Mississippi fitting out in Philadelphia, 1907.

There followed a frenzied and unhappy debate over what features of the Connecticut class should be removed or reduced in order to meet the displacement limit. In the end it was decided to drop the speed by one knot and reduce the number of 7-inch guns from twelve to eight. Since they only cost 5.8 million each compared with the nearly 8 million dollars of a Connecticut, it could be argued that Mahan had a point.

The appearance of the dreadnought battleship instantly made them all obsolete. One can only wonder what would have been a better buy — three Connecticut or four Mississippi class, since both heavy guns and protection were identical. However, service experience showed that the smaller ships had a much slower cruising speed (8.5 compared with 10 knots) and their coal capacity was only three-quarters that of the larger ship. No doubt factors such as these made the Navy accept the offer to sell them to Greece, especially since it was assured that the money received would be used to build new dreadnought battleships with the same name. As Kilkis and Lemnos, they served in the Greek Navy until sunk by a surprise dive-bombing attack in 1941.

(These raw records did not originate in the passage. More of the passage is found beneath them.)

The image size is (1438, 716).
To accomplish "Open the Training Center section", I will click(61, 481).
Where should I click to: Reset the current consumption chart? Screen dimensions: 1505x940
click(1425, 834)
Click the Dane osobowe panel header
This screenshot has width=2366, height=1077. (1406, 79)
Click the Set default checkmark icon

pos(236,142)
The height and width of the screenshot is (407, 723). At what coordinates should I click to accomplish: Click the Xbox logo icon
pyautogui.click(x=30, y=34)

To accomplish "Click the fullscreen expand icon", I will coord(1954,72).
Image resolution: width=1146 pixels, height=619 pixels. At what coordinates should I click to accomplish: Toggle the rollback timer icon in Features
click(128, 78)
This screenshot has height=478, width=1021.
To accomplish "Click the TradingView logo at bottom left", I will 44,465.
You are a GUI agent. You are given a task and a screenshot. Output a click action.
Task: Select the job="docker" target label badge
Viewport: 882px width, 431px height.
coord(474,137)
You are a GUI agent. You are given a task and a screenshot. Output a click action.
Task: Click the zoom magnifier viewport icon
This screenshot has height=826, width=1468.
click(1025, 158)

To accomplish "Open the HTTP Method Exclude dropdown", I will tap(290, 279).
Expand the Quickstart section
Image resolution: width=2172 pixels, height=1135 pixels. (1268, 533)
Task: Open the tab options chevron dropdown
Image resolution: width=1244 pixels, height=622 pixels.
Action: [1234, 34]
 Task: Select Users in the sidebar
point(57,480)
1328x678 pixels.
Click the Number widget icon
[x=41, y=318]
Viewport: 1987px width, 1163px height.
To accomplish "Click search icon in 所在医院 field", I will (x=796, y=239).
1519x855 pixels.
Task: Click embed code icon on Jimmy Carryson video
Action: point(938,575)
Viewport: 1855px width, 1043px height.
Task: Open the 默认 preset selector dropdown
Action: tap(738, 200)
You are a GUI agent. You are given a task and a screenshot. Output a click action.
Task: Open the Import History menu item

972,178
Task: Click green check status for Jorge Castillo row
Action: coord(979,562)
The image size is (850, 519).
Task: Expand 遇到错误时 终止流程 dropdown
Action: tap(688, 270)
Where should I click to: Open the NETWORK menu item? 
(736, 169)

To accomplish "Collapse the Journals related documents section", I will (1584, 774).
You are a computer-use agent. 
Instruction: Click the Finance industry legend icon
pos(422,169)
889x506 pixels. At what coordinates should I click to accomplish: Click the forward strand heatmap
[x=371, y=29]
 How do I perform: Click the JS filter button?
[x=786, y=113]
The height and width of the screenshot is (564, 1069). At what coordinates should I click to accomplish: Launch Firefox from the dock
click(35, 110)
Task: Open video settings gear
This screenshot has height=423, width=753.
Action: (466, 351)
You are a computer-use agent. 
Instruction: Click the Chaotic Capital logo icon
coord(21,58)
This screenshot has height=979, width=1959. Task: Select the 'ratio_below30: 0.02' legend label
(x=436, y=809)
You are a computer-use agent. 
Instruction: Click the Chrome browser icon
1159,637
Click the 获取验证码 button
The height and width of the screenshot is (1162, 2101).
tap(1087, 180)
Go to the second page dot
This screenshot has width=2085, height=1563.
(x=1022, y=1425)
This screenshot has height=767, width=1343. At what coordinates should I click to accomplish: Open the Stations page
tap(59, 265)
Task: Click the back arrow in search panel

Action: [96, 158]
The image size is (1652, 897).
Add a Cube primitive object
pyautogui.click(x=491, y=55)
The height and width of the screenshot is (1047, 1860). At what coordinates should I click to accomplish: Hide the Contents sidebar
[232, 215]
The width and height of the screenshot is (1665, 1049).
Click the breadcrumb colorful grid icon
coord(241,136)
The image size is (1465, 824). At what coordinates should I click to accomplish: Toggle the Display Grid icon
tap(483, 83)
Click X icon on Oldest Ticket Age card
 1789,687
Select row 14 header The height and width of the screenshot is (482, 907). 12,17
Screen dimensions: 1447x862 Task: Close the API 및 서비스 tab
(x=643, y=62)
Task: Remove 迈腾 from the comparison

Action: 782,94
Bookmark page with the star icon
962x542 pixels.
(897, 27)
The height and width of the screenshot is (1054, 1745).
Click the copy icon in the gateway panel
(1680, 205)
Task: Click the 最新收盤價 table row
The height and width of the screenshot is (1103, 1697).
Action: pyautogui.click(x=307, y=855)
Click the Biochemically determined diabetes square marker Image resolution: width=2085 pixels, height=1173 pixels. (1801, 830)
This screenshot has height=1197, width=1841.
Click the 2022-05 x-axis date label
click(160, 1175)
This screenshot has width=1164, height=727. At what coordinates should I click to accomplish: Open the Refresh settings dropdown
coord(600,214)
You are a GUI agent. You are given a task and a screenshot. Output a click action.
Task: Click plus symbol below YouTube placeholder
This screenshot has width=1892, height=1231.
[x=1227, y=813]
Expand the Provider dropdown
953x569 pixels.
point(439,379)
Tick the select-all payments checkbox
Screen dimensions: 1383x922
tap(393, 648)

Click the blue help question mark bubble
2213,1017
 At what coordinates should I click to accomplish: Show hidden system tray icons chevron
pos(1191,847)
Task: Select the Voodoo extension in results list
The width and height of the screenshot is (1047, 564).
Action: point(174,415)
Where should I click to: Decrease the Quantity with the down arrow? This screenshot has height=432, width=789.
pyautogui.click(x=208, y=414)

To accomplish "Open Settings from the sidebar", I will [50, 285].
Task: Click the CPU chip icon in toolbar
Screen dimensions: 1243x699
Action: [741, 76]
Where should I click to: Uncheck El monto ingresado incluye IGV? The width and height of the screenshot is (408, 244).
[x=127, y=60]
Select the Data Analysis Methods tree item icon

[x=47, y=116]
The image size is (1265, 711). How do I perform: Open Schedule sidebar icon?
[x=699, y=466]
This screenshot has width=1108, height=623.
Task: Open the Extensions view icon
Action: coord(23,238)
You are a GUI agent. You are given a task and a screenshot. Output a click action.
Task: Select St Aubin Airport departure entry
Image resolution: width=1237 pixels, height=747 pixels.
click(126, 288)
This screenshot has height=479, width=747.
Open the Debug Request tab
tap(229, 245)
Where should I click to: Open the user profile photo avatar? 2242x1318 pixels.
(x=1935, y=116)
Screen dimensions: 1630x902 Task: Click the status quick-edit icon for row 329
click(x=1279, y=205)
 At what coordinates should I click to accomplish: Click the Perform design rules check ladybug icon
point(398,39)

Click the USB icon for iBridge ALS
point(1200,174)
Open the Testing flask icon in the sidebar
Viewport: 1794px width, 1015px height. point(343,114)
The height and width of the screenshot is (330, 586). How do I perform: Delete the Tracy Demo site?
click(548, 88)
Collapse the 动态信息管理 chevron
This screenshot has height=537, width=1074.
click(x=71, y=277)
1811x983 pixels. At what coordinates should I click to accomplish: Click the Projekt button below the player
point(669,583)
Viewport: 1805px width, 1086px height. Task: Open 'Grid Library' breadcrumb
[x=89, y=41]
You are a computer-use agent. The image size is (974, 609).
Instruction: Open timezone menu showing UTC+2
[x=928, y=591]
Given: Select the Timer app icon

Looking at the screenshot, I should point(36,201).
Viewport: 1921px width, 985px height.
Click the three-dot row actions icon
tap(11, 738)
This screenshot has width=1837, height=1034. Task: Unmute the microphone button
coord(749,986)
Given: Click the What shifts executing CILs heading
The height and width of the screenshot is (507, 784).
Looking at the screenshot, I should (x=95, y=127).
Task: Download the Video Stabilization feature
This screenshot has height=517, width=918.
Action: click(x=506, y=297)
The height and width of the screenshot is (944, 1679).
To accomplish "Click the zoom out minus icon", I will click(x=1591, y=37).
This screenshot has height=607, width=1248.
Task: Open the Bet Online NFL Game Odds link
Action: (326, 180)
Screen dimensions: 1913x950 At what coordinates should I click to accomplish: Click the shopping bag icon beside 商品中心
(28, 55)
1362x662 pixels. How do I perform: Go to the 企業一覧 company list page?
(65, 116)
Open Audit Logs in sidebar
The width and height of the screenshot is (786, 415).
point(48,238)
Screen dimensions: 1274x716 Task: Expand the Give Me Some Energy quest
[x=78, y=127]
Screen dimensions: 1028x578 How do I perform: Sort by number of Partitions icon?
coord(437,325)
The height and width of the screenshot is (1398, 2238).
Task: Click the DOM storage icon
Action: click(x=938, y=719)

I think that the later pre-dreadnoughts should be treated as dreadnoughts of their country for game purposes. In this case only the Connecticut class (although note that the same is true of the Tennessee-class armoured cruisers) would qualify. During the Great War it seems that the Greek Navy maintained their two new ships well, so they also should be defined as dreadnoughts for game purposes. I suspect that their condition degenerated after the loss of the Greek-Turkish War.